I often asked myself when I lived in Los Angeles what type of job I would have if I were forced to be in the film/television industry. Being the planner and lover-of-public-places that I am (is there a word for that?), I decided I would like to be a location scout. And working with Neutrino the other day got me thinking about camera shots and visualizing only what is captured in the shot instead of the entire context that buildings/street/parks, etc. are in. As planners we think about the whole, but location scouts look just inside the frame.
On my walk to work this morning, I decided to look through the frame and see what types of locations I could find. DC has some fabulous (and not so fabulous) architecture that could pass for other spots, making it a great place to film. Here were some of my thoughts as my overactive imagination got carried away.
This one looks like New Orleans for a few reasons: the buildings are right up against the sidewalk, the windows are extremely high (you know how I love tall windows!) and the house is slightly elevated over street level but the store is not. It’s also a little bit shabby, but not in a neglected way. To make this more like NoLA, I’d rough up the infrastructure and figure out a way to get a porch in the shot.
This reminds me of a trip I took to Yankee Stadium about 8 or 9 years ago, so it may not even look like this! Or I may be confused. But I remember seeing a part of NYC that looked very similar….wide boulevards, flat faced buildings of about 4-5 stories without much character. Does anyone know what part of town I’m thinking of?
I associate Philadelphia with lots of parks and historical monuments on every corner. The Liberty Bell is in a great park with lots of trees, so Logan here could by stretch of the imagination be in Philadelphia. I guess this could be any historical city or even a small town in middle America.
Ahh, Savannah. This house could be located on any one of those gorgeous squares (this one happens to be on a circle). I am instantly taken to scenes from “Midnight in the Garden of Evil” with this house, though it could use some good ol’ spanish moss hanging in a tree.
Chicago used a lot of bricks and arches so this could look like Chicago. Chicago looks like so many other parts of the country that really there isn’t one thing that defines the city – except it has such great architecture! Because they have a range of architectural styles, it’s a little hard to pinpoint one. Guess I would be siting this one for a specific historic movie. Which is really a question of the culture of each city and the identifying characteristics have vs. what we imagine and associate them to have.

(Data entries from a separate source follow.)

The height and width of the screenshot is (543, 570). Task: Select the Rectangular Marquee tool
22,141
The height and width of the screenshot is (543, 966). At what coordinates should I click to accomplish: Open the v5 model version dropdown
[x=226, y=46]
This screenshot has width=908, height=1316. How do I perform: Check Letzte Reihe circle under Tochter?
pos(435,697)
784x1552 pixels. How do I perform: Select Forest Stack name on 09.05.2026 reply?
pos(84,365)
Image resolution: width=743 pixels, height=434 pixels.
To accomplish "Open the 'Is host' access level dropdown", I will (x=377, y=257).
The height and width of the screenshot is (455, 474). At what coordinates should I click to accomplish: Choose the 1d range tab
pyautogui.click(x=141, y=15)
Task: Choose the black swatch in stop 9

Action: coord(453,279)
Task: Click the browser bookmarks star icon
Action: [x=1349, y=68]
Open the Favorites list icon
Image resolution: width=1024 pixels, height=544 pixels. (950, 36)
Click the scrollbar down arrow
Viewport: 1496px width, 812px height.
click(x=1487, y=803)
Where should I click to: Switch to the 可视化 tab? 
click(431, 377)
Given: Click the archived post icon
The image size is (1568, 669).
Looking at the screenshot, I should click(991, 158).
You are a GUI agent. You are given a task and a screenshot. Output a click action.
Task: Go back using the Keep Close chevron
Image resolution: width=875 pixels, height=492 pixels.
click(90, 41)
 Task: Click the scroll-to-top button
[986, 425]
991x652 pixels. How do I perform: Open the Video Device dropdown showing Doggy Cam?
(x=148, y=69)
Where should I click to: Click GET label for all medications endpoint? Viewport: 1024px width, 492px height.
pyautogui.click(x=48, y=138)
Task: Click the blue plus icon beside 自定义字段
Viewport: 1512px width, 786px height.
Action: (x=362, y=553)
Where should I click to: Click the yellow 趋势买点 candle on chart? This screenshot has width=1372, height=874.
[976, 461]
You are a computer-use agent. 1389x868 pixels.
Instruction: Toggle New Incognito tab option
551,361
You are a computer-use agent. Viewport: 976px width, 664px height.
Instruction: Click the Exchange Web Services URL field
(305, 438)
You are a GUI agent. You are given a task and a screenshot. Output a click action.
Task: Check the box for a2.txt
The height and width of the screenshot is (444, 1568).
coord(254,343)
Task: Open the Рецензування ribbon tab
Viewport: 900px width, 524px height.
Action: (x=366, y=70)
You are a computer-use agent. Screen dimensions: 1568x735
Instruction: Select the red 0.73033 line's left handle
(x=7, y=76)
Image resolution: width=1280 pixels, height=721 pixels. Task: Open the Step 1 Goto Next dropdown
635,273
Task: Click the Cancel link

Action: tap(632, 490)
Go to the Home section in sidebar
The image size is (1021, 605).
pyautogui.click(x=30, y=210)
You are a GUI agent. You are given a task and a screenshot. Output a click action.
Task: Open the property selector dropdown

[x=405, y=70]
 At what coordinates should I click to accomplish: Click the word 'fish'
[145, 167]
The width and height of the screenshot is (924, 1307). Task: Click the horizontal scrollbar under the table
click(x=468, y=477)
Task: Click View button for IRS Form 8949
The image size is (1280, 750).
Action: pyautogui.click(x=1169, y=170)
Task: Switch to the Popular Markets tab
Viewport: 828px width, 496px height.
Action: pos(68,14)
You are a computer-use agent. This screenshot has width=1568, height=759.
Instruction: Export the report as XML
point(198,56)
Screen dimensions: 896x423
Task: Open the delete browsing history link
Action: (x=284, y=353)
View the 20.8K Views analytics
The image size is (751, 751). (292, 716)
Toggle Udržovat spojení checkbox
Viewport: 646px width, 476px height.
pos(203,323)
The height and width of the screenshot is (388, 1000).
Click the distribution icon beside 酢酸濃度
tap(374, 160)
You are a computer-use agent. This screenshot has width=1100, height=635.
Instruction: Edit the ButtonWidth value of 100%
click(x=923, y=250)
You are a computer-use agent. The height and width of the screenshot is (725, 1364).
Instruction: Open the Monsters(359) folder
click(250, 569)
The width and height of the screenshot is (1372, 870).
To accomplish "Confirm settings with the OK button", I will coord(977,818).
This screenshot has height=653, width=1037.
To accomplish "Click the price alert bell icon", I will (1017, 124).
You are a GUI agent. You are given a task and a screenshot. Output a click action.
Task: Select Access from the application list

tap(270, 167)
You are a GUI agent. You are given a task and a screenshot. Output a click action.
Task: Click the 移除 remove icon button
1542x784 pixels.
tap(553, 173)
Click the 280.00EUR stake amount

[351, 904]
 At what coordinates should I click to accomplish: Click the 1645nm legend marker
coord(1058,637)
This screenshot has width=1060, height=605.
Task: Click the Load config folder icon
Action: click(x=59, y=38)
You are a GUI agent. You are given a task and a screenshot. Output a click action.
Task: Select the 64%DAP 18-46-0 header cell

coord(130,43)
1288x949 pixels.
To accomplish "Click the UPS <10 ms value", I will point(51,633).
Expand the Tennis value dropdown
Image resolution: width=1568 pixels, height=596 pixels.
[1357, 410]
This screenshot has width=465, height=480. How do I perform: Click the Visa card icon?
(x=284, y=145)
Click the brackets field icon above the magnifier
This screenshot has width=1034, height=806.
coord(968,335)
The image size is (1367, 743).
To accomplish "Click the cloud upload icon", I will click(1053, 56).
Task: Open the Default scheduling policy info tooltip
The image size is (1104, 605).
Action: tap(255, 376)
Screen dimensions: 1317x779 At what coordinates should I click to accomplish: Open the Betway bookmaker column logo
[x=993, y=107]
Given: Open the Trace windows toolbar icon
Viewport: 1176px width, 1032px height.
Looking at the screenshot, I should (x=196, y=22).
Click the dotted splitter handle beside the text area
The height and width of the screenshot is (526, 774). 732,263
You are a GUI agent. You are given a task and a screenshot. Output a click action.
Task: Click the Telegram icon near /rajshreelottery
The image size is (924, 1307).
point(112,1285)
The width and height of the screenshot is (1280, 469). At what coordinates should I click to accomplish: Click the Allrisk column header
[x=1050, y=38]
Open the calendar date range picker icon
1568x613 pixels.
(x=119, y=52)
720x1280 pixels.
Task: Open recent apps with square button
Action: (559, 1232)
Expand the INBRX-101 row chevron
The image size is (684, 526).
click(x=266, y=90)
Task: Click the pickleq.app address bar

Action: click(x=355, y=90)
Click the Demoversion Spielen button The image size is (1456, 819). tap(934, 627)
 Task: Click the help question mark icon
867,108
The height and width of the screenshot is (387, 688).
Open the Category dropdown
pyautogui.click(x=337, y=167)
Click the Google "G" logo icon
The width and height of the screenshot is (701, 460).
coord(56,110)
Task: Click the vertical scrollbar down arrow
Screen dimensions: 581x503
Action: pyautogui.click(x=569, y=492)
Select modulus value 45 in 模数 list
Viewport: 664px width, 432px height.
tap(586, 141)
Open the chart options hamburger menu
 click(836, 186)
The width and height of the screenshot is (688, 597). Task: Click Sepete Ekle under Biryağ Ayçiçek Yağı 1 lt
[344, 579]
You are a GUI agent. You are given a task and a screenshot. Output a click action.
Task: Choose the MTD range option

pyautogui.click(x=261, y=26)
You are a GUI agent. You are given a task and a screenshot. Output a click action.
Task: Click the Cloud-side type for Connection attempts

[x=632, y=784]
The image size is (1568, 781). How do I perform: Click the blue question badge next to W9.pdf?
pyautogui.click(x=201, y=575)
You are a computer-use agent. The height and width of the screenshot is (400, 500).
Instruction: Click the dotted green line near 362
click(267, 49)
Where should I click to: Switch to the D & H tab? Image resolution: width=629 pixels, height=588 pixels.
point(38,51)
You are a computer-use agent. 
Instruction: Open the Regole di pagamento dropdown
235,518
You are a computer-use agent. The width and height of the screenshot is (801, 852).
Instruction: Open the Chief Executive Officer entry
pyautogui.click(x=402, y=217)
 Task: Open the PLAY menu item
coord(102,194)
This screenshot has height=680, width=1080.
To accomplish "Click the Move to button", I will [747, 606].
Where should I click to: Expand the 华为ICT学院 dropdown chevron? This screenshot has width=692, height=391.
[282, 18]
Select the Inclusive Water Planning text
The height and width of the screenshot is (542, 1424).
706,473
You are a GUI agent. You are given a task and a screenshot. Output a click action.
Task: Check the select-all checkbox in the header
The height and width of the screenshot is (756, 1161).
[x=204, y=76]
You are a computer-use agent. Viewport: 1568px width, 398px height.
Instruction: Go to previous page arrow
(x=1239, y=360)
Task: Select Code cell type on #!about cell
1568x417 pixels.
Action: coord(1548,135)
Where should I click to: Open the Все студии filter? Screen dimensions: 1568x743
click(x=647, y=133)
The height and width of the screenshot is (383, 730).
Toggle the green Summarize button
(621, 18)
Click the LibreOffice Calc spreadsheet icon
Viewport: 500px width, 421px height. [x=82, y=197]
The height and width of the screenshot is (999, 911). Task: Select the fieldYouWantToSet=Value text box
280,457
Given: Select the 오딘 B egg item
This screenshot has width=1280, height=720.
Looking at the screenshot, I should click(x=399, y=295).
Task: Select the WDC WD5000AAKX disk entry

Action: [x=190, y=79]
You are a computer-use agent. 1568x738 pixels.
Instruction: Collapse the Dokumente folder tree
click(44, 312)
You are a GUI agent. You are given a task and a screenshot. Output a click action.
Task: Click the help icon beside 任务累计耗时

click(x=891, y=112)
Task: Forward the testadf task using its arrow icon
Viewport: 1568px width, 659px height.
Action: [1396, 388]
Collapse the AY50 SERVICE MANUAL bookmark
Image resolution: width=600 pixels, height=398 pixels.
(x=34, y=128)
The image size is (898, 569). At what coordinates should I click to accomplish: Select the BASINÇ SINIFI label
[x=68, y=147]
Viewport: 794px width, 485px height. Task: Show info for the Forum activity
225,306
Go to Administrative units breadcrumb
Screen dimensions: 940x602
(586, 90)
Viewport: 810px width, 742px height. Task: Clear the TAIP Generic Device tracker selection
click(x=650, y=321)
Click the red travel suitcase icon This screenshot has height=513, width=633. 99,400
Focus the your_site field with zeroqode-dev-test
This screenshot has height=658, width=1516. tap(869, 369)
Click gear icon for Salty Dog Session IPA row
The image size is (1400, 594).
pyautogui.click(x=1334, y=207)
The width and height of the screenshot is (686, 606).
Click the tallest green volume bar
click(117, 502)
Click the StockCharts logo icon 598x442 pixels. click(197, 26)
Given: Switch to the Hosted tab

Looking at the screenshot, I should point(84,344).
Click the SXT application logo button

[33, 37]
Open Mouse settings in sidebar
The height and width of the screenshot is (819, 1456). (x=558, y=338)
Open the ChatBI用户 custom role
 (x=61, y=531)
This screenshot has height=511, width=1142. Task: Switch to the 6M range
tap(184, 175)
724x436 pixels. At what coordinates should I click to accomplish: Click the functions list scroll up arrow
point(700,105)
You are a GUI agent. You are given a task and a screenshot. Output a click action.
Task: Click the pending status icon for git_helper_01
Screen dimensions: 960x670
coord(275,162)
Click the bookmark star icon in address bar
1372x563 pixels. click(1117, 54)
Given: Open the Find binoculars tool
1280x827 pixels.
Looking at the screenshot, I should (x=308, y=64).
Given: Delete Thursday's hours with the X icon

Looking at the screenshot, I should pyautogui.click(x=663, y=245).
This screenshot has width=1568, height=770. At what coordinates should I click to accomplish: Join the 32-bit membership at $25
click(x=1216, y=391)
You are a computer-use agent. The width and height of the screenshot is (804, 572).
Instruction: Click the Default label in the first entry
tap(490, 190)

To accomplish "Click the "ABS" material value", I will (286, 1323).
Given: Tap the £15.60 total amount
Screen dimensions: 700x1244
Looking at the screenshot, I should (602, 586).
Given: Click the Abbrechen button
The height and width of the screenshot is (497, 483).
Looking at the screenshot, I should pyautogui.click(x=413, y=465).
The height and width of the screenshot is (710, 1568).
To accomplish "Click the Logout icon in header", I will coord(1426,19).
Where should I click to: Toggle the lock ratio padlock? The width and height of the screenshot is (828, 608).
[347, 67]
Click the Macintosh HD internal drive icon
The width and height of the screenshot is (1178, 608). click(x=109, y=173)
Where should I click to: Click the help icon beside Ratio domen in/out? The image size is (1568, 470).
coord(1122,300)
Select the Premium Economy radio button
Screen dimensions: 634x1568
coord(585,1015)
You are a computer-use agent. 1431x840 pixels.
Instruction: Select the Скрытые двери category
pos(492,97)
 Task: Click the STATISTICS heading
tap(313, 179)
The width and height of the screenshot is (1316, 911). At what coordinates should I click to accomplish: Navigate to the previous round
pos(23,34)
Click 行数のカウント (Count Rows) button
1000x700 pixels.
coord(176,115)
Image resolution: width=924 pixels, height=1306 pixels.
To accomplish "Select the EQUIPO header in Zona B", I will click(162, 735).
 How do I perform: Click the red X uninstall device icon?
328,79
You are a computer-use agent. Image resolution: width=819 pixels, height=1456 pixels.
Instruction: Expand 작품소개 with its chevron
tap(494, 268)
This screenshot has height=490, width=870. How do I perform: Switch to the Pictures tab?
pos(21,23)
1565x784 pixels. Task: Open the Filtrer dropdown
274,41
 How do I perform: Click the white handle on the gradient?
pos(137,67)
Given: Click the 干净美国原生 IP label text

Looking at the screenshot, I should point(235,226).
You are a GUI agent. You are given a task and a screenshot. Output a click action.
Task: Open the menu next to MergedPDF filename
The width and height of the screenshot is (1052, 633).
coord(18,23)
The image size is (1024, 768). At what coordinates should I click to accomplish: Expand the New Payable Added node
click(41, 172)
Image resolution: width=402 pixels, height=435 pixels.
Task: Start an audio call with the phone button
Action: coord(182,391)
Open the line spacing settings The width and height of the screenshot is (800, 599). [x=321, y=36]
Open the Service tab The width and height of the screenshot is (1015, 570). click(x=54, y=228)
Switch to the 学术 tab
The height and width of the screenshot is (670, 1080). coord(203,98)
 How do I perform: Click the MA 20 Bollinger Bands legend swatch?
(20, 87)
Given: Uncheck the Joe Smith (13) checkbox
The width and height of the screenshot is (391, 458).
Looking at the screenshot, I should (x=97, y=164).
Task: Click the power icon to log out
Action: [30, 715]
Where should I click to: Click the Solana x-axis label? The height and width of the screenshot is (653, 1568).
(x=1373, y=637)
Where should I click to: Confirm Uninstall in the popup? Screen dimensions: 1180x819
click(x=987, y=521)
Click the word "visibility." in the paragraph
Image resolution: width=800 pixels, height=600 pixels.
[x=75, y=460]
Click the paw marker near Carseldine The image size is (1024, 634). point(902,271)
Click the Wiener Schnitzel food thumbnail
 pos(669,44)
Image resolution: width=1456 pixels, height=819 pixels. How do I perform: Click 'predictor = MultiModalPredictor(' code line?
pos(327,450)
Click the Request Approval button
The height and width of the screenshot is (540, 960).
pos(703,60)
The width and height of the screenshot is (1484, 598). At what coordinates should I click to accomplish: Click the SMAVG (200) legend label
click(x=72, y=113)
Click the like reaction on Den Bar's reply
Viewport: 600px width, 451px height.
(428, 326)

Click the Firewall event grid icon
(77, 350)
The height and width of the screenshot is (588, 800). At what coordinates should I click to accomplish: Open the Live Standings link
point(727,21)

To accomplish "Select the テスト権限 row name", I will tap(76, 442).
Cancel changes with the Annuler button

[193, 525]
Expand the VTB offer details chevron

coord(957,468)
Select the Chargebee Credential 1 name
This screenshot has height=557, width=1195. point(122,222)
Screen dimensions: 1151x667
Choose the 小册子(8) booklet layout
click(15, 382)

Boston is such a lovely historic city, but so is NY, Philadelphia, Baltimore and DC. This shot reminds me of a family trip to Boston we took long ago and specifically of a certain street that sticks in my memory. No clue where we were, but I remember it looking a lot like this with a wide tree median with lots of shade. I love this street on my commute because I know I’m near New England and the east coast.
Welcome to Miami! Now, I know Miami has some great buildings and architecture, so it’s really sad that I associate that horrible 80s style and art deco with the city to this day. It is what it is. I halfway expect Don Johnson to walk out in the morning with his white sports coat and hop in an early 80s Corvette convertible. But I digress.
This reminds me of some of the beautiful buildings along 5th Avenue on the Upper East Side across from Central Park. The buildings are not usually the absolute most spectacular you’ve ever seen, but you know because of the location, historic value and wealth that resides in the building that there are some fabulous, jaw-dropping places inside. And note, this building must be across from Central Park since there is so much sunlight on the upper floors – most places in NY are identifiable because of the adjacent building shadows.
Once the playground for the wealthy, Newport RI can be seen in many embassies around town. If I knew more about architecture, I would tell you that these stone buildings in Newport, embassies in DC and other spots in New England were built around the same time then tell you what the influence was. But alas, I have no clue only hunches. Funny thing is, today this building is the American Coatings Association and they’ll never be able to coat/paint/side their building!
In case there is any doubt, yes, we are in Washington. When I walk to work I pass by the White House and even after a total of six years living here, that’s still pretty cool.
Since most of this tour was a domestic tour, I figure I’d better give a shout out to Europe who influenced the rest of this country so much. Well, the east coast more so than the west coast. I don’t think Europe built their beautiful churches with brick, so I wouldn’t use this in a movie. By the way, this is where Kennedy’s funeral mass took place in 1963 (Cathedral of St. Matthew).
The least favorite part of my journey to work is getting downtown (not because I’m getting close to work, I promise). This reminds me of downtown Houston, though I doubt there would be so many pedestrians…maybe it’s a winter shot. I’m just not a fan of this architecture, or of Houston in general, so I’m putting the two together.
And this is the view once I get to work. I love it. This one reminds me more of Chicago than the previous one. I overlook Connecticut Avenue, and that’s very much a part of the city that feels like Washington.
So, what did we learn? Planners see things in context so it’s good to step outside (or inside) of that from time to time. I have a beautiful commute. Cities are branded and marketed in ways that our images/memories of each can be vastly different from the truth. I am well traveled as I have been to all the places mentioned. I should stick to my day job for sure.